Copy each of the following entries exactly as it appears, including every line.

Records supplied:
%%

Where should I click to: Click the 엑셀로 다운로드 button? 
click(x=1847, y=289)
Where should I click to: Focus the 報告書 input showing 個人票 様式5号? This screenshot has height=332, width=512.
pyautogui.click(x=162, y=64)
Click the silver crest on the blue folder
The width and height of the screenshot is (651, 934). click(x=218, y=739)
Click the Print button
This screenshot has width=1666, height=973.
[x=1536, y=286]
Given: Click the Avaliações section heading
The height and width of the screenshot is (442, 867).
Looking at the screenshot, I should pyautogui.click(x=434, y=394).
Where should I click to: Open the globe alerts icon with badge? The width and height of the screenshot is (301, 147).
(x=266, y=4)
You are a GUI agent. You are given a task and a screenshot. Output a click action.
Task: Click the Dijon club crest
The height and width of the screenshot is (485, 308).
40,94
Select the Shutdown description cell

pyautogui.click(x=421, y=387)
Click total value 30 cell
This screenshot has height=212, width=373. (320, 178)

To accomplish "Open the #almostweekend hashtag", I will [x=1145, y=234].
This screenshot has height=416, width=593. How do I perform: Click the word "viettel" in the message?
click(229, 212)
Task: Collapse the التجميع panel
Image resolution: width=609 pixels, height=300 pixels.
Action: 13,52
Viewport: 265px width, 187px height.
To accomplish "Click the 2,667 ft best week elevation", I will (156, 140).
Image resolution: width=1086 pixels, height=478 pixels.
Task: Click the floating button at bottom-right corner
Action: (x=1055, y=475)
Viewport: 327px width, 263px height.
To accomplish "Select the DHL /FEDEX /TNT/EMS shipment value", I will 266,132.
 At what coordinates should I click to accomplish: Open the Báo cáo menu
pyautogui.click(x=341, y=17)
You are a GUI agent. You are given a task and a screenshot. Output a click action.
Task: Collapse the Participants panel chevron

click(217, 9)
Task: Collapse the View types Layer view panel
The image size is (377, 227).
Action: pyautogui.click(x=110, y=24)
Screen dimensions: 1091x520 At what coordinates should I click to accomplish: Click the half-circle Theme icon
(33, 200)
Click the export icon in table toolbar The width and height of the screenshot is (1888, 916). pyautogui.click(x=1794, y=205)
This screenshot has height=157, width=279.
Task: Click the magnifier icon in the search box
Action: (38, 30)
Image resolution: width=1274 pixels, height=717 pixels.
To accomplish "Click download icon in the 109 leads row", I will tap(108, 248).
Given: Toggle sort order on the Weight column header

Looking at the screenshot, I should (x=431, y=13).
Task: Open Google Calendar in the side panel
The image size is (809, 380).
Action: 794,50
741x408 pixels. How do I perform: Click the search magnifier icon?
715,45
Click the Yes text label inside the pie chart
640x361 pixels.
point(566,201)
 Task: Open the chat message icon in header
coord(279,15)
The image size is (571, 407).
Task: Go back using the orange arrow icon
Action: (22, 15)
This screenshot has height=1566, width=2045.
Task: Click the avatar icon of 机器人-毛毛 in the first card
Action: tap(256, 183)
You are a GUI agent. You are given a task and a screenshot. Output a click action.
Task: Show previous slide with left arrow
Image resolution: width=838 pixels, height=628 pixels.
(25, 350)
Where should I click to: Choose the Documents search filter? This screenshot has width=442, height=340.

%%

Result of the exercise:
Where should I click to: Click the 엑셀로 다운로드 button? 
click(x=1847, y=289)
Where should I click to: Focus the 報告書 input showing 個人票 様式5号? This screenshot has height=332, width=512.
pyautogui.click(x=162, y=64)
Click the silver crest on the blue folder
The width and height of the screenshot is (651, 934). click(x=218, y=739)
Click the Print button
This screenshot has width=1666, height=973.
[x=1536, y=286]
Given: Click the Avaliações section heading
The height and width of the screenshot is (442, 867).
Looking at the screenshot, I should pyautogui.click(x=434, y=394).
Where should I click to: Open the globe alerts icon with badge? The width and height of the screenshot is (301, 147).
(x=266, y=4)
You are a GUI agent. You are given a task and a screenshot. Output a click action.
Task: Click the Dijon club crest
The height and width of the screenshot is (485, 308).
40,94
Select the Shutdown description cell

pyautogui.click(x=421, y=387)
Click total value 30 cell
This screenshot has height=212, width=373. (320, 178)

To accomplish "Open the #almostweekend hashtag", I will [x=1145, y=234].
This screenshot has height=416, width=593. How do I perform: Click the word "viettel" in the message?
click(229, 212)
Task: Collapse the التجميع panel
Image resolution: width=609 pixels, height=300 pixels.
Action: 13,52
Viewport: 265px width, 187px height.
To accomplish "Click the 2,667 ft best week elevation", I will (156, 140).
Image resolution: width=1086 pixels, height=478 pixels.
Task: Click the floating button at bottom-right corner
Action: (x=1055, y=475)
Viewport: 327px width, 263px height.
To accomplish "Select the DHL /FEDEX /TNT/EMS shipment value", I will 266,132.
 At what coordinates should I click to accomplish: Open the Báo cáo menu
pyautogui.click(x=341, y=17)
You are a GUI agent. You are given a task and a screenshot. Output a click action.
Task: Collapse the Participants panel chevron

click(217, 9)
Task: Collapse the View types Layer view panel
The image size is (377, 227).
Action: pyautogui.click(x=110, y=24)
Screen dimensions: 1091x520 At what coordinates should I click to accomplish: Click the half-circle Theme icon
(33, 200)
Click the export icon in table toolbar The width and height of the screenshot is (1888, 916). pyautogui.click(x=1794, y=205)
This screenshot has height=157, width=279.
Task: Click the magnifier icon in the search box
Action: (38, 30)
Image resolution: width=1274 pixels, height=717 pixels.
To accomplish "Click download icon in the 109 leads row", I will tap(108, 248).
Given: Toggle sort order on the Weight column header

Looking at the screenshot, I should (x=431, y=13).
Task: Open Google Calendar in the side panel
The image size is (809, 380).
Action: 794,50
741x408 pixels. How do I perform: Click the search magnifier icon?
715,45
Click the Yes text label inside the pie chart
640x361 pixels.
point(566,201)
 Task: Open the chat message icon in header
coord(279,15)
The image size is (571, 407).
Task: Go back using the orange arrow icon
Action: (22, 15)
This screenshot has height=1566, width=2045.
Task: Click the avatar icon of 机器人-毛毛 in the first card
Action: tap(256, 183)
You are a GUI agent. You are given a task and a screenshot. Output a click action.
Task: Show previous slide with left arrow
Image resolution: width=838 pixels, height=628 pixels.
(25, 350)
Where should I click to: Choose the Documents search filter? This screenshot has width=442, height=340.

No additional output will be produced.